The Blessed Virgin assured Juan Diego that his uncle was now completely healed. She then instructed him to climb a nearby hill and collect flowers growing there. Heeding her instructions, Juan found many flowers growing out of season on a rocky outcrop of the hill where normally only cactus and scrub brush grew. Using his open mantle, or tilma, as a sack (with the ends tied around his neck) he returned to the Virgin; she re-arranged the flowers in his mantle and told him to take them to the bishop. On gaining admission to the bishop later that day, Juan Diego opened his mantle, the flowers poured to the floor, and the bishop saw that the flowers had left on the mantle an imprint of the Virgin's image which he immediately venerated. Juan’s tilma is with image of Our Lady of Guadalupe can miraculously still be seen today.
Nuestra Señora de Guadalupe, ruega por nosotros
Our first reading, taken from the last book of the Bible- Revelation- gives us much of the imagery we find in the image of Our Lady of Guadalupe. This shows us that the Blessed Virgin is the one who gave birth to God’s son, who took away the curse of our first parents.
All what was predicted way back after the fall began to be fulfilled in a cave in the little town of Bethlehem, where Miriam of Nazareth gave birth to her son, who she named, in obedience to what was revealed to her by the Archangel Gabriel, Jesus, which name means “God saves.” My dear friends, as our Blessed Mother herself, along with Sts Juan Diego and Bernadette Soubirous, shows us, God brings about his purposes in the world through the lowly and humble. Our Savior’s birth is the most perfect example of what St Paul clearly wrote about in his First Letter to the Corinthians: “God chose the foolish of the world to shame the wise, and God chose the weak of the world to shame the strong and God chose the lowly and despised of the world, those who count for nothing, to reduce to nothing those who are something, so that no human being might boast before God” (1:27-29). (1:27-29).

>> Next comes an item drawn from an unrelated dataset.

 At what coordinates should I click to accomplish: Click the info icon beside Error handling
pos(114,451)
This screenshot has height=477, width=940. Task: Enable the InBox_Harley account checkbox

In thinking of the flowers the Virgin used to imprint her beautiful image on Juan’s mantle, it’s important to note that our word “Rosary” comes from the Latin word rosarium. A rosarium is a garland of roses. It’s vitally important to pray the Rosary often, preferably daily. Offering our prayers and petitions and those of people who have asked for our prayers to God through our Blessed Mother. So, don’t ever hesitate to ask the Virgin Mary to intercede for you and/or for others. She constantly says to us what she said to the humble man, Juan Diego centuries ago: ¿No estoy yo aqui, que soy tu madre?